Exercise goal
Copy the stretch of the Trinidad Humanity Campaign text from "Its 2010 manifesto" through "illegal gun possession.", changing "groceries" to "food vouchers".

Selected excerpt
Start of Block
- Leader: Marcus Ramkissoon
- Founder: Marcus Ramkissoon
- Founded: 2010
- Headquarters: Valsayn South

= Trinidad Humanity Campaign =

The Trinidad Humanity Campaign is a political party in Trinidad and Tobago. Founded in 2010 by Marcus Ramkissoon, the party has contested the general elections in 2010, 2015 and 2020, and the local government elections in 2023.

In the 2025 general elections, the party is contesting three seats — Aranguez/St Joseph, St. Augustine and Tunapuna.

== History ==
The party was founded by Marcus Ramkissoon in 2010. According to Ramkissoon, he founded the party after serving as a volunteer host on a three-hour radio programme discussing "problems and solutions in the country". This experience led him to consider the "massive gap" between the number of registered electors and actual turnout, and decided to offer an alternative to the existing parties that might appeal to those people.

In the 2010 general elections Ramkissoon ran for the St. Joseph constituency as an independent.

== Political positions ==
The party offered itself as an alternative to the "tribal politics" that dominates the country's political system, and compared voting for either major party (the People's National Movement or the United National Congress) as "insanely choosing between two failing managers to run your business hoping that each time they are hired they will somehow improve".

Its 2010 manifesto promised to decriminalise possession of small quantities of marijuana, which Ramkisson said, became a reality "without ever setting foot in Parliament". In 2020 the party proposed the creation of an electronic medical records system, implement a "gun amnesty" which would allow people to trade guns for groceries, while also increasing the penalties for illegal gun possession.

The party has stated that it has "nothing to do with cannabis" and its ideology is distinct from Ramkisson's career as a marijuana activist.
End of Block
Source data
Start of Block
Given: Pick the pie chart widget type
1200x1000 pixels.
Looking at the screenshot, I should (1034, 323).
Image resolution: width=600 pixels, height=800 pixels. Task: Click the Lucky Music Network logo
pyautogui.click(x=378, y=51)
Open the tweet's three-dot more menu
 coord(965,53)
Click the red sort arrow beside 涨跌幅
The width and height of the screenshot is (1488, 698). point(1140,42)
End of Block
Start of Block
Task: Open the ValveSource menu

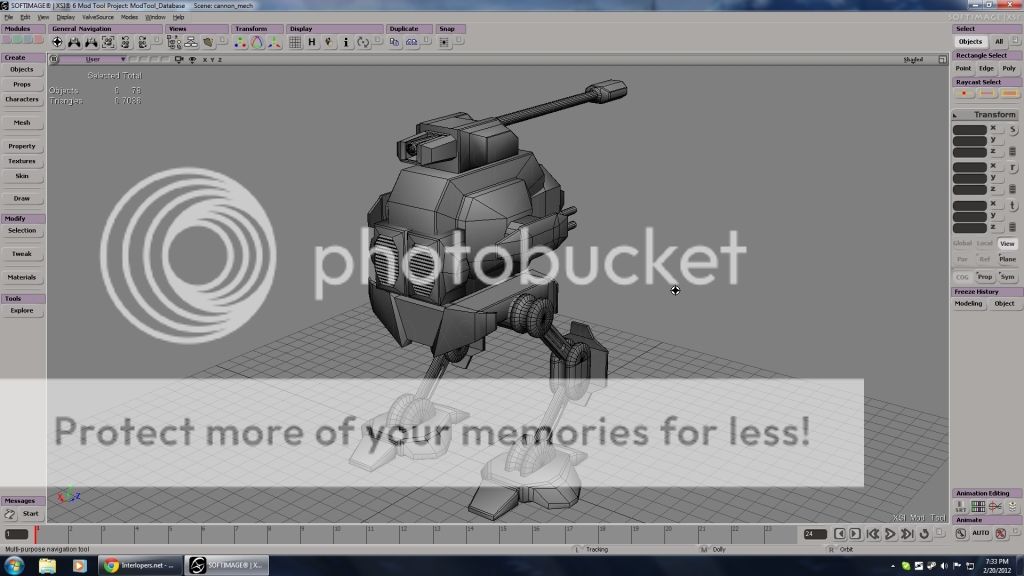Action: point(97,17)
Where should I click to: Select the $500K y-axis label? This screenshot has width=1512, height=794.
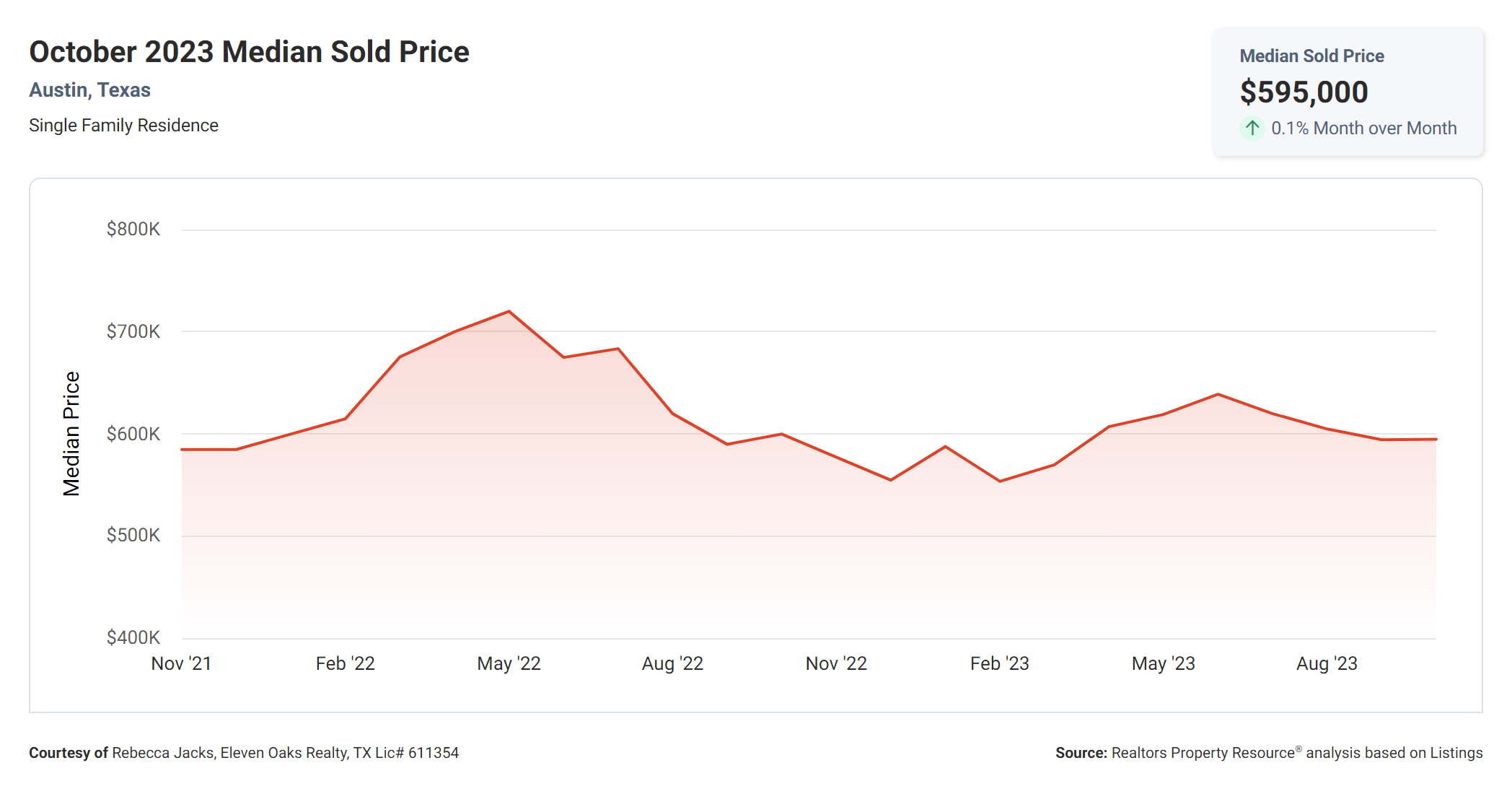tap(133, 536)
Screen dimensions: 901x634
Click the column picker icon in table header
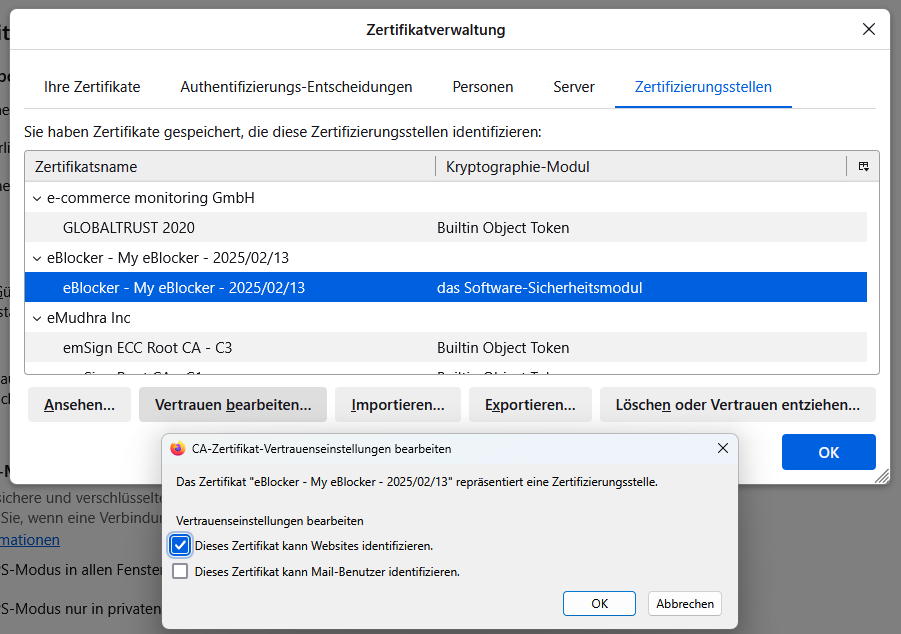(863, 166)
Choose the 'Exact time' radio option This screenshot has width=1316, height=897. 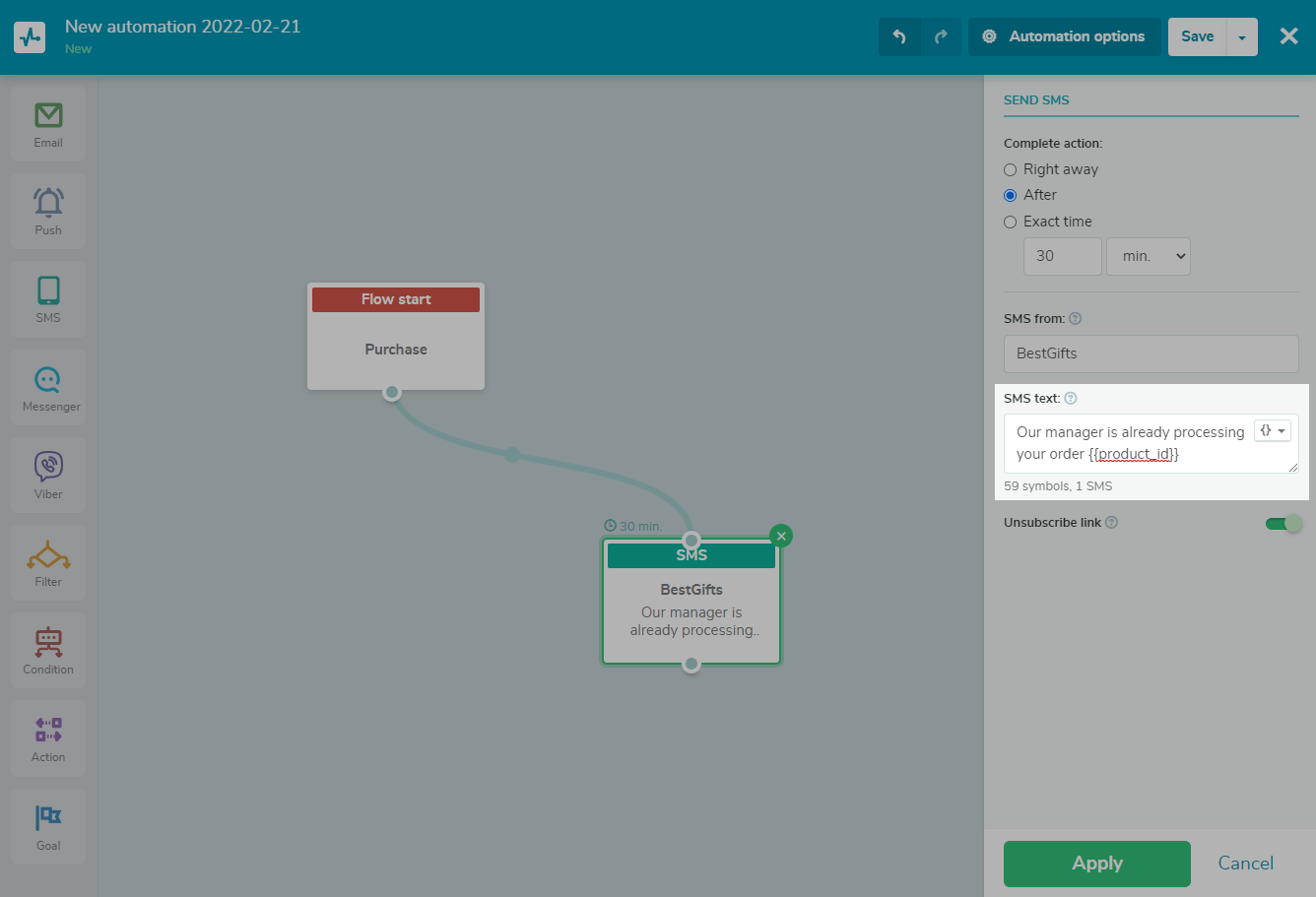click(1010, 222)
End of Block
Start of Block
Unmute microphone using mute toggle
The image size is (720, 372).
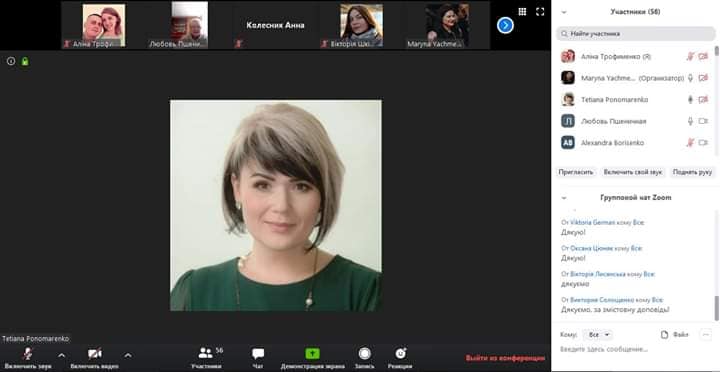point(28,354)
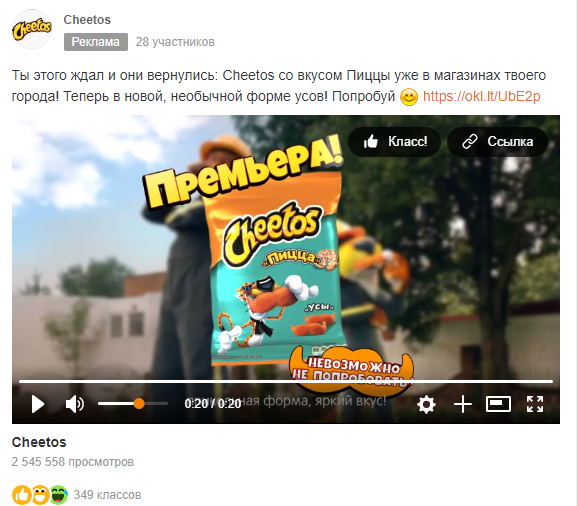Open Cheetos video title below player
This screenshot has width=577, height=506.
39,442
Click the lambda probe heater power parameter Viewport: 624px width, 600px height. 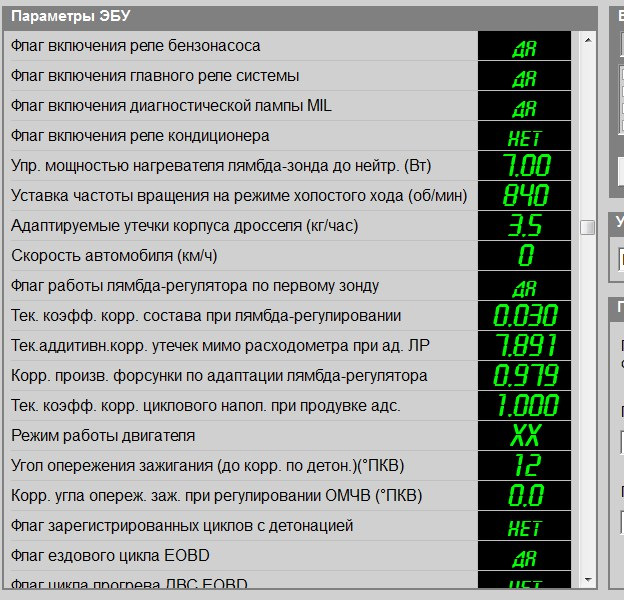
End of Block
Solution to this problem
Its 2010 manifesto promised to decriminalise possession of small quantities of marijuana, which Ramkisson said, became a reality "without ever setting foot in Parliament". In 2020 the party proposed the creation of an electronic medical records system, implement a "gun amnesty" which would allow people to trade guns for food vouchers, while also increasing the penalties for illegal gun possession.